John and I are flying to Abuja to host another conference there, then heading home the following weekend.
After the airport we took a road trip through the country side to a neighboring state. Our first stop was an orphanage, or “home for motherless children.” The staff there is caring for 18 kids from newborn to 4 years old. They are an entirely faith-based ministry, with no institutional support. Truly doing the work of “true religion” as the Bible says. It was an honor to meet the staff (all native Nigerians) and a pleasure to spend some time with the kids. All the older ones could “gimme five” and followed me around to do that. Greg was really drawn to the babies, and he was crying when we left. It really touched him. John was able to give them a large supply of vitamins, and I gave all the little girls bracelets made by my daughter Rachel just for them, of which they were very proud. We were also able to give them a much-needed financial gift thanks to our mission trip donors. The facilities are rough but definetely well kept, and the staff showed the heart of Christ in their loving care of the kids.
After that, we visited the neighboring leper colony. The contagious residents are kept well separated, so we were not in danger of infection. Leprocy has been nearly conquered as a socially stigmatized disease. It is curable, and those who are left crippled by the effects are mainly integrated these days back into their home communities. At one time this facility housed 5,000 residents, but now their down to about 60 or so. The ones who remain are simply not able to be re-integrated for one reason or another. The lepers, for the most part, are distinguishable mainly by their hands and feet. Most have no fingers or toes, some have even less than that. Most are older, who were infected before the introduction of modern treatments. One mother had no hands, but a very bright, normal son (6 years old – he liked to “gimme five” too!) and husband who lived on premises. John London had worked very hard to purchase and load a Nook (like a Kindle) with all kinds of books including a Bible — a whole library all in one — and did a fine job of presenting it to the director, and giving him the training he needs to use it. It will be a blessing to the community there. We spent a few hours fellowshipping and praying with the people. Again Greg bonded with a baby — he has a real gift there. We found the people to be especially joyful and peaceful, and left there feeling that they blessed us more than we blessed them! Again, we left some vitamins, shoes and clothes that John L. brought, and a financial gift.
Afterwards we drove back to Owerri for dinner, and then to the Praise Tabernacle Church to start saying goodbyes. Every member of our team has made friends with many of the folks here, and it’s hard to leave. I think they’re experiencing what I felt last year — that is, it’s easy to feel more at home here than we do even in America.
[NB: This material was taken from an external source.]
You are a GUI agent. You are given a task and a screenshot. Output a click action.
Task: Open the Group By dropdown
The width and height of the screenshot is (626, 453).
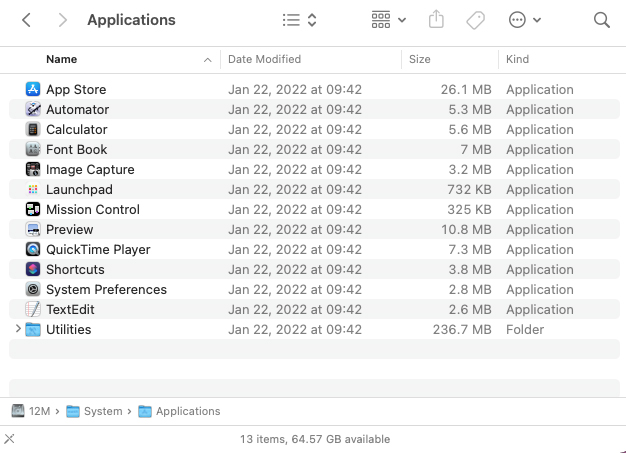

The people are friendly, joyful, hard-working, no-nonsense, bright, articulate, faithful, passionate, generous and just plain fun to be around. I sure wish they’d send misisonaries to America! We could use what they possess here in abundance.
Tomorrow we plan a fun day. Going to the stadium, where the community gathers on Saturdays for sports, and then back to the marketplace — the boys didn’t get enough of the authentic local experience yesterday! Then it’s back to the hotel where they’ll be packing up to head home.
Thank you again to our trip donors — today, more than most, the rubber really met the road. We were able to bless all those we visited, and our team was forever changed. We couldn’t do this without you!